When building a bird friendly garden, you don’t have to tear up the Garden. Even if you live in an apartment with a tiny balcony or small courtyard, you can still participate in wildlife gardening. A successful garden for wildlife is built on four provisions: shelter and protection, food sources, water sources, and nesting areas. It isn’t difficult to incorporate any of these things into an aesthetically pleasing plan.
- Don’t be a neat freak
Garden debris – dead leaves, plant stems and the like – provide all sorts of benefits for birds who gather this material for their nests
- Let the soil settle. To increase populations of earthworms and beetle larvae, including cockchafers, don’t dig your garden soil unless you’re planting. Lay compost on top to provide habitat for invertebrates and foraging for blackbirds and robins.
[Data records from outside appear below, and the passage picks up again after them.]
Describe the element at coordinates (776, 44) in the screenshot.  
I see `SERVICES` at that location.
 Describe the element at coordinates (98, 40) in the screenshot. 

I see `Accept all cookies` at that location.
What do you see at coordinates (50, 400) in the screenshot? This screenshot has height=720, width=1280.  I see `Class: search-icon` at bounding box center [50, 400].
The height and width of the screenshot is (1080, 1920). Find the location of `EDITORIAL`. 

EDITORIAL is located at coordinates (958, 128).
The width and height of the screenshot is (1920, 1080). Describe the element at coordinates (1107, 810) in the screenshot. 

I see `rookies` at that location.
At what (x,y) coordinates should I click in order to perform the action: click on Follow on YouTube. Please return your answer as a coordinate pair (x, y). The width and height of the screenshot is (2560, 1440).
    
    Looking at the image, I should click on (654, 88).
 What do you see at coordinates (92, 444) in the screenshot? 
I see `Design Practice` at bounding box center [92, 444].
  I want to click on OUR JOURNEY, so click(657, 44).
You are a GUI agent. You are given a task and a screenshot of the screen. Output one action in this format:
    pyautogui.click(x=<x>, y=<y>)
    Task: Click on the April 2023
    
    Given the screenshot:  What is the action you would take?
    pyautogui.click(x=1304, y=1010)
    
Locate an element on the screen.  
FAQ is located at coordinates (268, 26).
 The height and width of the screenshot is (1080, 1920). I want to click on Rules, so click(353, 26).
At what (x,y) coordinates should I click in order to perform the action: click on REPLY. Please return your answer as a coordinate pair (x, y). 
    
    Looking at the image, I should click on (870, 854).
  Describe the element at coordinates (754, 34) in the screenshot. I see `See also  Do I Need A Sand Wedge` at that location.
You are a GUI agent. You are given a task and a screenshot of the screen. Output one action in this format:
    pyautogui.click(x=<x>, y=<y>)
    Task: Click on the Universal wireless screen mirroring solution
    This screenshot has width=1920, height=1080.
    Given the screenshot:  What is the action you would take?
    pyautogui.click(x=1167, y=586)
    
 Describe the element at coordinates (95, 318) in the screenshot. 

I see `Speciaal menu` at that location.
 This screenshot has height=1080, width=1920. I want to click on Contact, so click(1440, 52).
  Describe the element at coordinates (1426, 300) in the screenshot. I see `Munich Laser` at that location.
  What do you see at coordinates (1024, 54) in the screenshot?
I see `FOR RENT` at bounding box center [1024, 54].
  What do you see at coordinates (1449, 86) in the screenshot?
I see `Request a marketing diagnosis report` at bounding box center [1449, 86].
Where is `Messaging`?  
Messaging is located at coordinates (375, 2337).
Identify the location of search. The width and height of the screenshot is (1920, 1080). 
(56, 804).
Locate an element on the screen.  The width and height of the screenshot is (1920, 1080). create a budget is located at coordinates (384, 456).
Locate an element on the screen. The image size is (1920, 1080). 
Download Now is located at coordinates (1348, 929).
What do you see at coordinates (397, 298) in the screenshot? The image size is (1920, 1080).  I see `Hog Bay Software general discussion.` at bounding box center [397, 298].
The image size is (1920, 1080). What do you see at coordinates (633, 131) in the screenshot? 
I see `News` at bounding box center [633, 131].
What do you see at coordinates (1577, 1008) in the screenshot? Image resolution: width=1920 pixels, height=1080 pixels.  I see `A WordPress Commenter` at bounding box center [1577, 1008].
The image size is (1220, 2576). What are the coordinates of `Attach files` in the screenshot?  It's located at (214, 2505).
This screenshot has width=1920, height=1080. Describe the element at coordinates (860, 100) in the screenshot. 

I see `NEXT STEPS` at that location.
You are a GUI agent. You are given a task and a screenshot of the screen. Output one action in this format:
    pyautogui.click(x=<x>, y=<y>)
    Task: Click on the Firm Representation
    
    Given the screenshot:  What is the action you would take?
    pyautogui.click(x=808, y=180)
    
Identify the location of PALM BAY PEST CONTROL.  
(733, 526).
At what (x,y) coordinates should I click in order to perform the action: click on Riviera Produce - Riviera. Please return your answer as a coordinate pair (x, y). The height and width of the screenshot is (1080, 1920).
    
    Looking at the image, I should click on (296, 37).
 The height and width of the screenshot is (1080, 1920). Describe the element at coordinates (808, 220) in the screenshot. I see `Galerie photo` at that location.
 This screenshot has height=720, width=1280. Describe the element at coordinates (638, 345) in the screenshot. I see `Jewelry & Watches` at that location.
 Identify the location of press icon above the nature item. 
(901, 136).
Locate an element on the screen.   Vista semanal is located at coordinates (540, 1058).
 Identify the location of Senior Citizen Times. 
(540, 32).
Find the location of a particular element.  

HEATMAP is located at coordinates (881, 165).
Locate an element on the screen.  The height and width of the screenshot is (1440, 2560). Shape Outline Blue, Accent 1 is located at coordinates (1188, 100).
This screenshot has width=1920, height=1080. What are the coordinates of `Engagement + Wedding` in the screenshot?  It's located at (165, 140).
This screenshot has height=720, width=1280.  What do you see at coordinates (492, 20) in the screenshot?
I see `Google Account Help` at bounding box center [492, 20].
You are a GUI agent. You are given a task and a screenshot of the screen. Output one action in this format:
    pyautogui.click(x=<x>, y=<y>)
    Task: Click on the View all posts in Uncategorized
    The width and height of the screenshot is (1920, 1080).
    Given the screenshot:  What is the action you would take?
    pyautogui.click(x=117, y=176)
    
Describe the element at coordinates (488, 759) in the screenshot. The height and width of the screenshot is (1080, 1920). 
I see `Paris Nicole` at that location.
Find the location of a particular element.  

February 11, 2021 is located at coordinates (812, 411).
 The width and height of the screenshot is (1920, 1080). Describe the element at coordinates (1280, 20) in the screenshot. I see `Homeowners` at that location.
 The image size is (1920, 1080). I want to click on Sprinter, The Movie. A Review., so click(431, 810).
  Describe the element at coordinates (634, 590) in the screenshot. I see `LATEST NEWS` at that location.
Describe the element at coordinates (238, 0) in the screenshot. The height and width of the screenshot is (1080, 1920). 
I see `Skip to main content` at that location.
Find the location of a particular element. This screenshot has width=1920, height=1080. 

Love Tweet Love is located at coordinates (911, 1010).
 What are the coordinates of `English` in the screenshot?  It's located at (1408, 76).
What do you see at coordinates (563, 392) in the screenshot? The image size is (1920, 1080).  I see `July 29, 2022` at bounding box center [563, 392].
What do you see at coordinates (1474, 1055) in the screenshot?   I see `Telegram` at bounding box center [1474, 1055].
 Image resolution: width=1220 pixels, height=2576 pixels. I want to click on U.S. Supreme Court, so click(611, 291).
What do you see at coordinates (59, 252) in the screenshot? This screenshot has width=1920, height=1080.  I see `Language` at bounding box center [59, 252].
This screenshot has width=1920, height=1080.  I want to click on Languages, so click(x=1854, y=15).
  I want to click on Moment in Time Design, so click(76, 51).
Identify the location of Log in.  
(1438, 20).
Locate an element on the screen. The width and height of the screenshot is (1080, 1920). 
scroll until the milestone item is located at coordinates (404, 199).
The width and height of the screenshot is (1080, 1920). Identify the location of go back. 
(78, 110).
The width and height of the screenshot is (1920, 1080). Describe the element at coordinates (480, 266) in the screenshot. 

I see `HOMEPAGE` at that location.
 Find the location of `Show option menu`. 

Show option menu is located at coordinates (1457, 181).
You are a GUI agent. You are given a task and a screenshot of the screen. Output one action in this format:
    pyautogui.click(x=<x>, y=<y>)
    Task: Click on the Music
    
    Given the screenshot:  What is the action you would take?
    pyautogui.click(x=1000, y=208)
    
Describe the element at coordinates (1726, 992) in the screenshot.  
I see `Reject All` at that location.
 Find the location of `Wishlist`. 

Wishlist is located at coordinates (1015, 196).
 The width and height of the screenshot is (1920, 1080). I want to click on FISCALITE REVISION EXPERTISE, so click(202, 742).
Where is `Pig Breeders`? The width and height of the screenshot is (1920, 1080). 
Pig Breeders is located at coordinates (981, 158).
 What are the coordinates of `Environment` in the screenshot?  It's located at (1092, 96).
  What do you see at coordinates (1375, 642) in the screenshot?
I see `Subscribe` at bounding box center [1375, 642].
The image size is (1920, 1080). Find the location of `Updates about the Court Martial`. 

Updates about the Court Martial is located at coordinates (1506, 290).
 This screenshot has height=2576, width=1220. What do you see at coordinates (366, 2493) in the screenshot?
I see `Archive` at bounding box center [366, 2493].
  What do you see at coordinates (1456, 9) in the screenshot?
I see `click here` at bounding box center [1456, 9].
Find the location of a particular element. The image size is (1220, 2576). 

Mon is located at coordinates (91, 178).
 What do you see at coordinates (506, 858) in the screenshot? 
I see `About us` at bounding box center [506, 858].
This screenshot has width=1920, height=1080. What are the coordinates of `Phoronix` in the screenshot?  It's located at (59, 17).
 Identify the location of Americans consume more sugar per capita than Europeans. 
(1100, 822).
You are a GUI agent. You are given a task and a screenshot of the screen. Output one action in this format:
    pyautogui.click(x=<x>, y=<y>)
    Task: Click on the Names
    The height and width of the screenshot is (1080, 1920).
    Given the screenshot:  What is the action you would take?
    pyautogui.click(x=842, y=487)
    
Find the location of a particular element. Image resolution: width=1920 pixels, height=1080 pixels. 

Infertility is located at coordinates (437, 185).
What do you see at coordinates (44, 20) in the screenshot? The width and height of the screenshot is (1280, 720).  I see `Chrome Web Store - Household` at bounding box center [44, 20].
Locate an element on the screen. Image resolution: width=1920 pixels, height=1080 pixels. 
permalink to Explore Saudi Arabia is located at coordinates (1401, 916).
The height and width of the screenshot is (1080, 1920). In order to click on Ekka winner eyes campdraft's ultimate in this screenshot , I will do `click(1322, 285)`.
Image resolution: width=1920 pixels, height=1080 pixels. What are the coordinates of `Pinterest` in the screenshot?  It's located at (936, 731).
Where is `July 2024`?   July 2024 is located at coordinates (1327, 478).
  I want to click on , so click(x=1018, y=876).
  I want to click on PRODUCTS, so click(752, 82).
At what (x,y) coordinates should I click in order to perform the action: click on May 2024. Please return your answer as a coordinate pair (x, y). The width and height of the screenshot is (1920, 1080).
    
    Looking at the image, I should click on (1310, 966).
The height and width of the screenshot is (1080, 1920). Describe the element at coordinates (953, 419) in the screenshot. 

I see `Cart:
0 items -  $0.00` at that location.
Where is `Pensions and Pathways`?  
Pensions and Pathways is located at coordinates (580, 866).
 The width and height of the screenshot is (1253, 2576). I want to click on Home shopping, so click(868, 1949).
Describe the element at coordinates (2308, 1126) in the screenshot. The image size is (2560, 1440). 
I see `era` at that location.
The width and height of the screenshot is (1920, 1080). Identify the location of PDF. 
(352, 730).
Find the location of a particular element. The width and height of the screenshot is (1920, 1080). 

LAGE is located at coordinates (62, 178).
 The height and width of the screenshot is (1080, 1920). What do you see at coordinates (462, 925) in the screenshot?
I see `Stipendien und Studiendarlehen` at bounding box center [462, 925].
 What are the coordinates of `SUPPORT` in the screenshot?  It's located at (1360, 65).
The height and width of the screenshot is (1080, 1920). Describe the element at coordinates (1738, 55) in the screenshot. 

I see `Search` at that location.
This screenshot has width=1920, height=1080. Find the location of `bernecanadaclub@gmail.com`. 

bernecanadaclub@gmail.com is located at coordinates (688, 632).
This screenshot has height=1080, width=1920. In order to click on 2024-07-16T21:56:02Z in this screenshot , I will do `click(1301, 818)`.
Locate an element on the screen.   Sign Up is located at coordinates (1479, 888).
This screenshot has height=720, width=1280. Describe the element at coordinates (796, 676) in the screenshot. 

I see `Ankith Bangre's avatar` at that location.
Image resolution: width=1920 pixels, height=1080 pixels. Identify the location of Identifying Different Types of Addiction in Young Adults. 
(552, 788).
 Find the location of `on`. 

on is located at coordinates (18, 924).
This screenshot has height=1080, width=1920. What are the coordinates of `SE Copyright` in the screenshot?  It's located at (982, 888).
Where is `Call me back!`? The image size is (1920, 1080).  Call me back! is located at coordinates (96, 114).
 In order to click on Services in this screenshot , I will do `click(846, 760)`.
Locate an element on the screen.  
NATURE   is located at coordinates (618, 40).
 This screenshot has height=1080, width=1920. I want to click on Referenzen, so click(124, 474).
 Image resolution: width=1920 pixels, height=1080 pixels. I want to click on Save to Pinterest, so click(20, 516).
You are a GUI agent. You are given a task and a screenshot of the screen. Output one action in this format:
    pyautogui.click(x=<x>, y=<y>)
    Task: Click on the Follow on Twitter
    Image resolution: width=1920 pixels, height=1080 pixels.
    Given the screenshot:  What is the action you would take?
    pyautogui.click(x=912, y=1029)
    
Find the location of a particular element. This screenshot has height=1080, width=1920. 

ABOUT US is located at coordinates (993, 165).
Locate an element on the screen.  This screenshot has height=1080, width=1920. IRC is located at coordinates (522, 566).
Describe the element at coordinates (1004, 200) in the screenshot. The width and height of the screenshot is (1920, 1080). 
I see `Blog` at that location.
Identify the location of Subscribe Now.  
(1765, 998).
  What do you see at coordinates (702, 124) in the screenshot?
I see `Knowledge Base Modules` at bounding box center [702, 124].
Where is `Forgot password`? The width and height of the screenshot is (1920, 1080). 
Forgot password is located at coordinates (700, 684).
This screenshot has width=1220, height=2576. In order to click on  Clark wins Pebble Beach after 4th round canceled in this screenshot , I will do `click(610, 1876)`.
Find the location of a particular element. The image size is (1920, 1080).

- Plant as many native species as you can, the more you include the more niche habitats you can create and the wider the variety of wildlife you will attract. Invertebrates need warm sheltered sites (hedges, shrubs, trees). You will find that many of our native trees and shrubs also flower and fruit, and some of the more important to include are birch, hazel, ivy, bramble, elder, blackthorn & dog rose (these will also attract birds and small mammals to the fruit and nuts).
- Feed the birds: Regularly provide a diversity of food to attract a range of birds. Try making your own! The number of visitors will build up over the years. Take into account that different birds feed at different levels and eat different kinds of seed, fruit and fats. Research the birds in your area and tailor your feeding to their needs. Many birds such as blackbirds, thrushes, starlings and dunnocks (hedge Sparrow) will use the lawn to hunt for worms, insects and leatherjackets. Green woodpeckers will visit too for their favourite food, ants. Avoiding all chemicals that eliminate these food-sources is essential to a wildlife lawn and limiting compaction allows birds access to probe below its surface.
- Don’t forget the insects
They’re aren’t as photogenic as birds, but without insects none of your fruit trees will be pollinated and the birds will have nothing to feed on. Insect hotels have become a popular purchase at the garden centre in the past few years, but often their impact is limited by their small size.
- Help with hedges. Hedges and shrubberies are brilliant for wildlife, providing much of the food, shelter and breeding sites that your garden wildlife need. Wait until winter to cut your hedges so you don’t disturb nesting birds or impede growth. Hedges should comprise a mix of native shrub species, such as hawthorn, to provide food for invertebrates.